Covenant is a colony ship bound for a distant planet. A sudden energy flare disrupts their course and the crew members have to be woken from cryosleep. As they’re performing repairs on the ship, they receive a transmission from a nearby planet — a planet that seems to be so perfect in regards to habitability, that they wonder why they haven’t seen it before. They decide to take a detour and check it out willy nilly, because there’s no way in hell that’s a bad idea.
First off, how is everyone so stupid? The crew lands on the planet and immediately start trudging through the woods to find the source of the signal. They immediately start committing the most basic space exploration mistakes of all time, wading through muddy waters, poking and stepping on random shit with reckless abandon. Even idiots know that you can’t just wander onto an alien planet with absolutely no protective gear and start shoving your hands and your faces into everything. They’re just asking for it at this point.
So obviously the alien fauna on the planet release their poison and infect members of the crew. Minutes later, they’re already on their way to having their chests burst open by squealing, slimy, spiky dildos. The shit-for-brains pilot decides to have a gun battle with it inside of their only way out of here, causing their ship to explode along with their dreams of getting out of there.

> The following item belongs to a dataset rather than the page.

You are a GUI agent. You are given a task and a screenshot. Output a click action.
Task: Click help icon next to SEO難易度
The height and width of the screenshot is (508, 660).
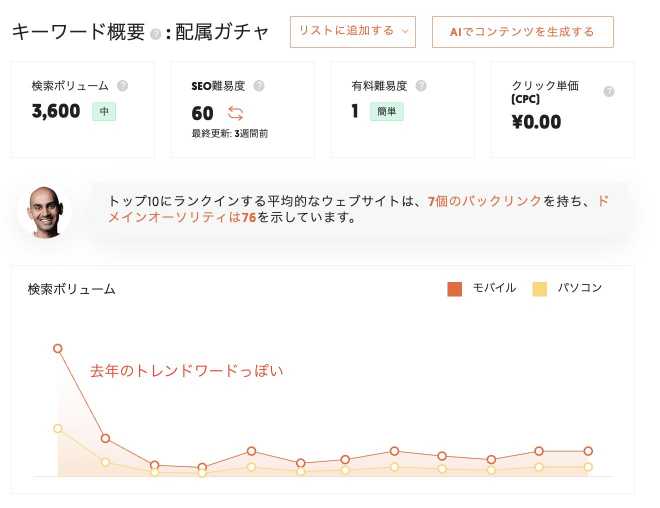[258, 86]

This is where David comes in. You know, David, the perfectly coiffed synthetic from the last movie who had his head ripped from his body. He shows up, body intact, and saves everybody from their doom. He brings them back to his lair, which is later revealed as some sort of alien building. He and Walter (both played by Fassbender) have a freaky encounter where they “finger” each other and play mental chess. It becomes obvious that David has gone full blown Narcissus and has slotted himself into the role of mad scientist/God.
He makes up some cock and bull story about how he got there and why the planet is completely dead sans the dildo-aliens – a story nobody in the audience believes, but lo and behold, the idiot crew does. The crew gets picked apart one by one, either by David or the alien that seems to pop up wherever they go.
There’s a bunch of cut up action sequences, but the takeaway is that everybody you don’t care about dies in some gruesome kind of way. Walter and David make out and have a fistfight, and the scene cuts away just before you know who triumphs. Except, you know exactly who triumphs, because this movie isn’t nearly as clever as it thinks it is.
So fake-Walter and Daniels make it back to the ship, along with another infected crew member. The alien bursts out and kills all the other nobodies on the crew. Daniels, Danny McBride, and fake-Walter manage to blast the alien out into space. Hooray. Victory.
At the end of the day, the only two people the audience kinda gave a shit about — Daniels and Danny McBride — are the only ones left. Just as Daniels is about to enter cryosleep, she makes the realization that fake-Walter is actually David. To the surprise of absolutely no one.
The only expectation that I had going into this movie was that it would involve some serious body horror, but even then, it failed to really shock me. The film leaned way too heavily on gore instead of the psychological terror, which made the original films so good. There were too many chest-bursting scenes that it lost its punch towards the end.
What really drove me nuts about Covenant was how dumb everyone was. The only character that was truly of any substance and had a reason for acting the way he did was Walter, and he’s programmed to have a singular way of thinking. What’s everyone else’s excuse? If someone creepily tells you to come closer, clooooser, and stare into that bulging egg sac in the ground, DON’T. DO. IT. I’m looking at you, Captain Oram, you imbecile.